Yarını olmayan günübirlik zaferlerin sihirli atmosferine sığınanlar, aslında gizli bir mağlubiyetin ağına düşmüş acınası insanlardır. Böylesine sığ düşünceler insanı kuşattığında rüyaları kırağı vurur, bahar yaşanmadan hazan yaşanır.
At üzerinde dörtnala yola çıkan günlük kahramanlar, yaşadıkları gevşeme ile gittikleri yerleri, boynu bükük yalın ayak terk etmek zorunda kalmışlardır.
“Ne oldum deme ne olacağım de” sözü kim bilir hangi acı deneyimlerden arta kalan bir hayat dersi olarak bugünlere kadar gelip ulaşmıştır.

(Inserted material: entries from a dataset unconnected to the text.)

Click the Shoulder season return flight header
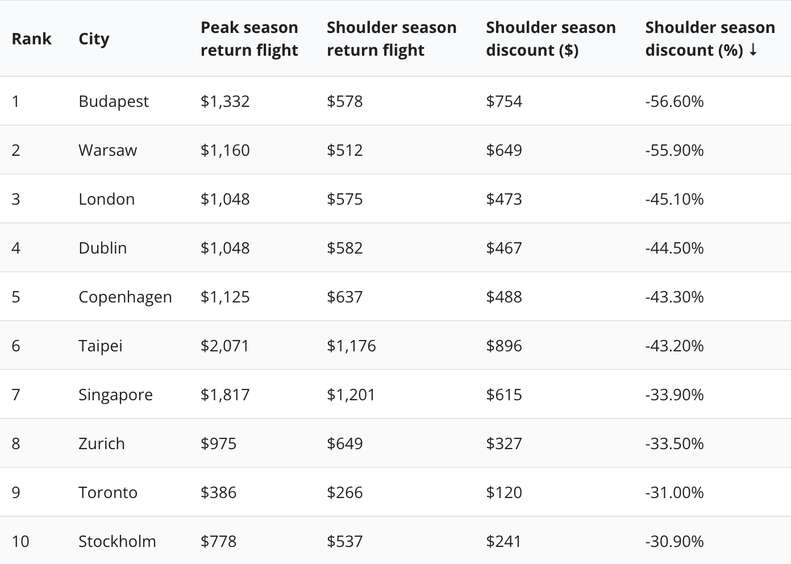This screenshot has width=791, height=564. coord(391,39)

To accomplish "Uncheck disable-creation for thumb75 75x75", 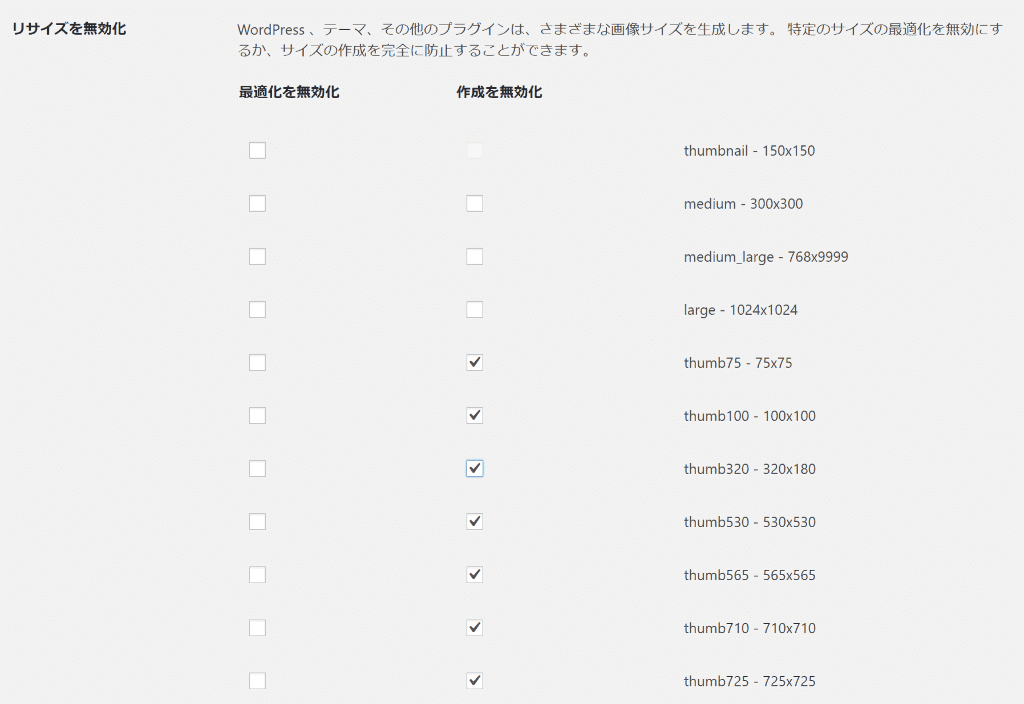I will point(475,363).

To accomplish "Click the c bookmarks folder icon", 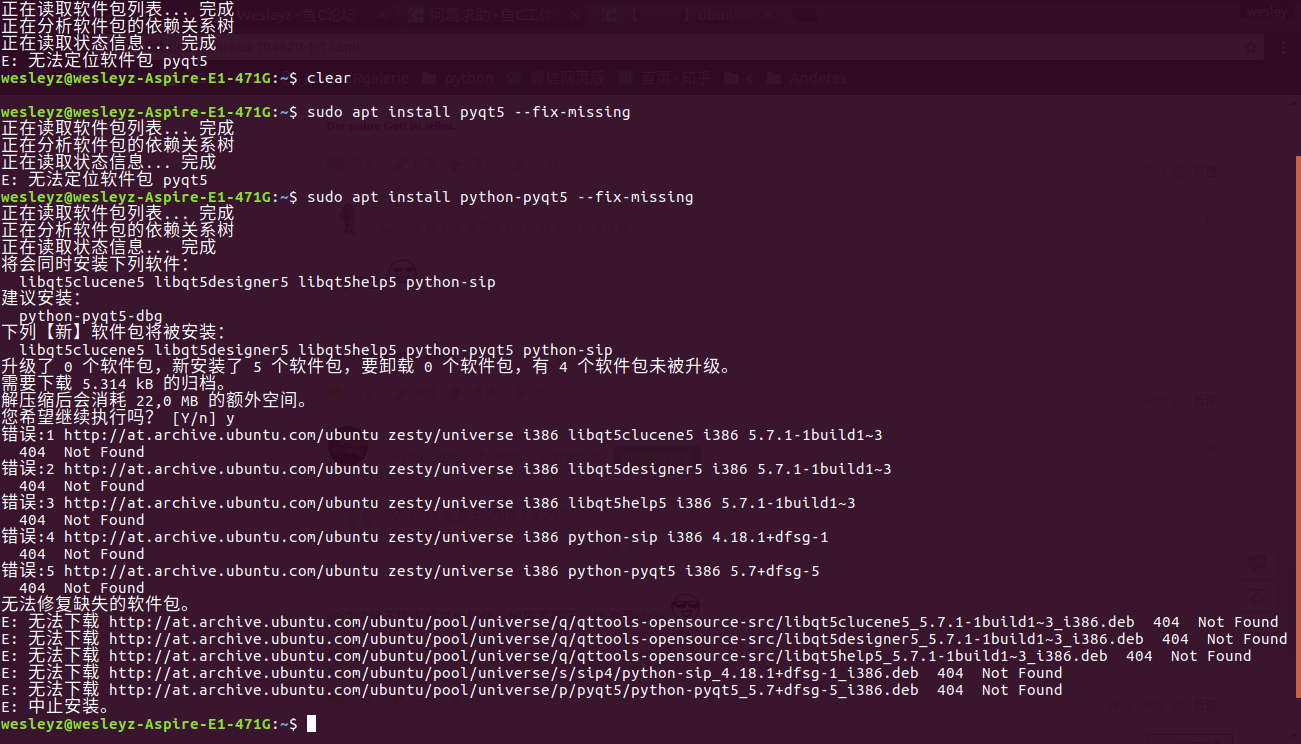I will coord(732,77).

Kişisel başarı hikâyelerini okumak zevkli ve kolay, bu başarıları gerçekleştirmek zordur.
Tarih denen tecrübe okyanusu, zafer sarhoşluğuna kapılanların imdadına kimsenin yetişemediğini, kazandıkları zirveleri en kısa sürede terk ettiklerini bize anlatmaya çalışır.
Kısa yoldan köşeyi dönmeyi düşünmenin, sarmaşıklar gibi yaslanacak hep bir yerler aramanın, kısa günün kârı deyip perakende hesaplar peşinde koşmanın, başkalarının zaferleriyle teselli olmanın bize baştan kaybettireceğini bilmeliyiz.
Baştan adım atmadan, emek verip gayret göstermeden, yola çıkıp hareket etmeden, başını iki elinin arasına alıp alternatifli düşünmeyi denemeliyiz.
“Benden adam olmaz” düşüncesiyle kendimize yapabileceğimiz en büyük kötülüğü yapmış, sevdiklerimizi üzmüş, birilerini de nara atıp, davul zurna oynamaya teşvik etmişiz demektir.
Ümitsizlik, karamsarlık anaforuna saplanmışsak meçhul bir çıkmaz sokağa girmişiz demektir.
Geleceğin mutlu günleri için bütün vehim zincirlerini kırmak, ayağımıza, kolumuza, beynimize geçirdiğimiz prangaları çıkarıp kendimize gelmekten başka çıkar yolumuz yok.